The US Geological Survey released an update this week to its volcano threat assessment, first published in 2005. It’s a look at every volcano in the United States and a ranking based on the hazards they pose.
This recent update has five Alaska volcanoes in the “very high threat” category, more than any other state.
Michelle Coombs, scientist in charge at the Alaska Volcano Observatory, said the level of threat depends on the type of volcano, and factors like proximity to people or flight paths, as well as the level of volcanic activity.
Coombs spoke with Alaska Public Media’s Casey Grove.
COOMBS: Different volcanoes have different characters, or you could even say personalities. There are broad categories of volcanoes, though. The ones in Hawaii are hot spot volcanoes. They’re caused by a mantle plume that brings up really very hot, runny magma to the Earth’s surface that tends to make long-travel lava flows.
In Alaska, our volcanoes are caused by subduction of one of the Earth’s plates under another plate, and that tends to produce magmas that are wet and sticky and erupt very explosively. So produce many more ash clouds than what we see say at Kilauea other Hawaiian volcanoes.
So Redoubt is one that yeah, it erupts pretty often historically and it poses hazards to local populations primarily from both airborne ash clouds that can interact with aircraft or from ash fall.
GROVE: Looking at the list of volcanoes that are included here, it kind of looks like one of those BuzzFeed lists, like, “The Top 18 Volcanoes That Could Get You.”
So the top, you know, “very high threat level volcanoes are 1 through 18. What are the factors that lead to a volcano being included in one group as opposed to another, and why is it like 18 here and then 19 through 57 is the next group. Why is that?
COOMBS: So I mentioned there were 24 different kind of components to the threat number If you have volcanoes that tend to erupt explosively make lahars or mudflows other hazardous volcanic phenomena, those are going to get you higher scores in the hazard side of things. And then if those volcanoes tend to be near local populations, like Rainier is a great example. It’s got you know, several hundred thousand people downstream of it that could be affected by mudflows, so that gives you a high exposure ranking.
Kilauea Volcano in Hawaii is the top of the very high threat category. That’s because it has people living on it. In Alaska, we don’t have a lot of volcanoes like that. Most of our communities are away from volcanoes. Another hazard that plays into the ranking is aviation hazard and that’s one that in Alaska is a huge concern for us.

(Study questions):
1. Using the interview on volcano threats, decide whether each statement agrees with it. For each, answer yes or no and quote the words that settle it. (a) The USGS volcano threat assessment was first published in 2005. (b) Alaska's volcanoes tend to produce long-travel lava flows. (c) Most communities in Alaska sit close to volcanoes.
2. According to the interview on volcano threats, why does Rainier get a high exposure ranking?
3. Turn the paragraph of the interview on volcano threats that begins "Kilauea Volcano in Hawaii is the top" into a short list that keeps its main facts.
The listing that comes next has no connection to the interview on volcano threats.

(Records shown):
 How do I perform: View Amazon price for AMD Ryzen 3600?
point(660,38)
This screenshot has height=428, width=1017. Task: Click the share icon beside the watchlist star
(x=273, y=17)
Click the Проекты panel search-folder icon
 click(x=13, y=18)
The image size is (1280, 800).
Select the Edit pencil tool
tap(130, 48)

==

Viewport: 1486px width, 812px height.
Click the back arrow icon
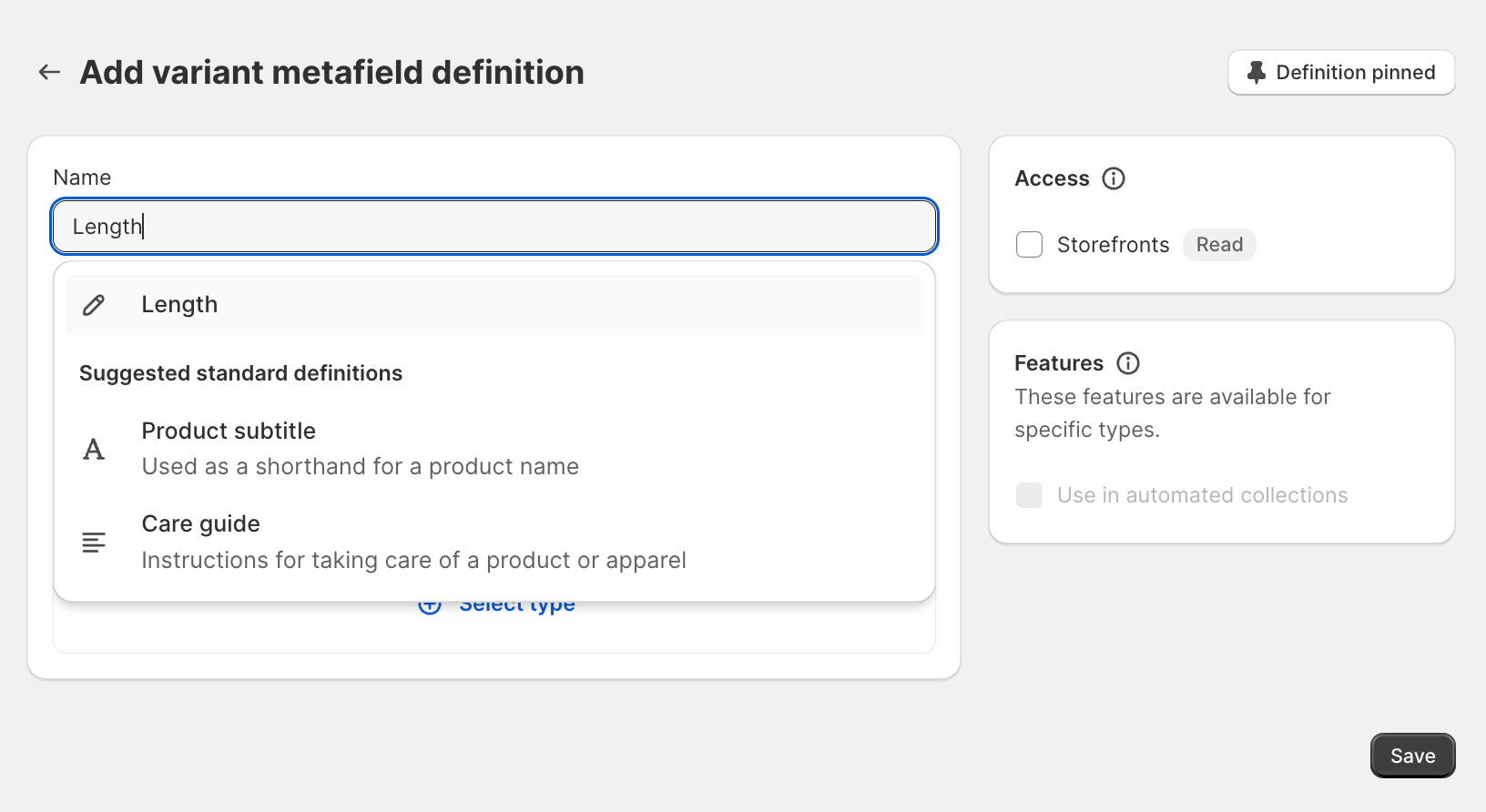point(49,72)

(Answers to the exercises):
1.
(a) Yes: "first published in 2005."
(b) No: "produce magmas that are wet and sticky and erupt very explosively."
(c) No: "Most of our communities are away from volcanoes."

2. Rainier has several hundred thousand people living downstream of it. Mudflows from the volcano could affect them, and that gives it a high exposure ranking.

3.
- Kilauea in Hawaii tops the very high threat category because people live on it.
- Alaska has few volcanoes like that, since most of its communities are away from volcanoes.
- Aviation hazard also counts toward the ranking, and in Alaska it is a huge concern.